Comedian and “Saturday Night Live” cast member Michael Che on Wednesday pledged to pay one month’s rent for all 160 apartments at a public housing building where his late grandmother lived. Earlier this month, Che, who grew up on the Lower East Side, announced he lost his grandmother, Martha, to complications from the coronavirus.
“It’s crazy to me that residents of public housing are still expected to pay their rent when so many New Yorkers can’t even work,” Che wrote in an Instagram post on Wednesday. “Obviously I can’t offer much help by myself. But in the spirit and memory of my late grandmother, I’m paying one month’s rent for all 160 apartments in the NYCHA building she lived in.”
According to the Washington Post, the public housing building holds a “meaningful place” for his family’s history, but his grandmother had moved out of the building in the 1990s.
In the same post, Che then called on the city and state to provide rent relief during this time. “I know that’s just a drop in the bucket,” he wrote. “So I really hope the city has a better plan for debt forgiveness for all the people in public housing, AT THE VERY LEAST.” And in a postscript: “P.S. de Blasio! Cuomo! Diddy! Let’s fix this! Page me!”

══════

Questions to answer:
**1.** Could you reproduce the Michael Che article, everything from "According to the" down to "in the 1990s."?
**2.** Can you continue the Michael Che article past its last sentence?

(Stored data entries)
══════

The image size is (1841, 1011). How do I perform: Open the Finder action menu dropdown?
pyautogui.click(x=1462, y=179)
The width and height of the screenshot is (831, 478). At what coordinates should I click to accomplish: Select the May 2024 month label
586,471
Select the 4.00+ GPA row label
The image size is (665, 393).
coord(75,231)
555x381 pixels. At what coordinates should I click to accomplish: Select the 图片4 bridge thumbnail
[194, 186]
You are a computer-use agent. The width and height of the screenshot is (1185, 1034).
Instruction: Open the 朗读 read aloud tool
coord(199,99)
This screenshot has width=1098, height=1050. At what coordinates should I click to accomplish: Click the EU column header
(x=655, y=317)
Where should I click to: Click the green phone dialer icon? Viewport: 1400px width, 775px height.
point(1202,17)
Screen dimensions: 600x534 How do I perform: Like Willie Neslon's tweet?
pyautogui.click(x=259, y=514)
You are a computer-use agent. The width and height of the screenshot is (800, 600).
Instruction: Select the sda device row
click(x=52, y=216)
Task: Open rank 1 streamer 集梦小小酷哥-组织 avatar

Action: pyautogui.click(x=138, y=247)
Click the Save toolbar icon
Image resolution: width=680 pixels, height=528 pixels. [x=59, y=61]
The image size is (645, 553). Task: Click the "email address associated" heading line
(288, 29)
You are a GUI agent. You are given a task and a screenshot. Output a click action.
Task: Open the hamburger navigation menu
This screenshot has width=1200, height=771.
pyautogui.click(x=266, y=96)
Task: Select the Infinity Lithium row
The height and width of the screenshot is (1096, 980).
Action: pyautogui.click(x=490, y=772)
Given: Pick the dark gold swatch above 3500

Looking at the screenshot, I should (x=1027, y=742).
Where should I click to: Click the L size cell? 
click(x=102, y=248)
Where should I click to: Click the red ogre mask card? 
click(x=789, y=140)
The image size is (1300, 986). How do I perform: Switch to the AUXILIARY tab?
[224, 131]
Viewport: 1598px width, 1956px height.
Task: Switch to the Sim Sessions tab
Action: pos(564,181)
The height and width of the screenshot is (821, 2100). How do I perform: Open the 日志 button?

══════

Answers per task:
**1.**
According to the Washington Post, the public housing building holds a “meaningful place” for his family’s history, but his grandmother had moved out of the building in the 1990s.

**2.**
Mayor Bill de Blasio has voiced support for a broader rent freeze in New York City amid the pandemic, and specifically one for tenants of public housing. In an interview with WNYC last week, the mayor said freezing rents for NYCHA residents would be “very fair” but likely requires approval from the federal government.
“It’s against the backdrop of, you know, an organization that 400,000 people are depending upon for their housing,” de Blasio said. “And it’s something I’m pretty certain we could only do with federal approval because all the public housing is chartered by the federal government.”
And a more extensive rent freeze for the city would have to be done on the state level, de Blasio said. On Monday, the mayor called on the state to act on a number of rent relief initiatives to help NYC renters including a deferment of rents, using prepaid security deposits as rent, an extension of the current moratorium on evictions, and a freeze on rent increases for the city’s rent-stabilized units.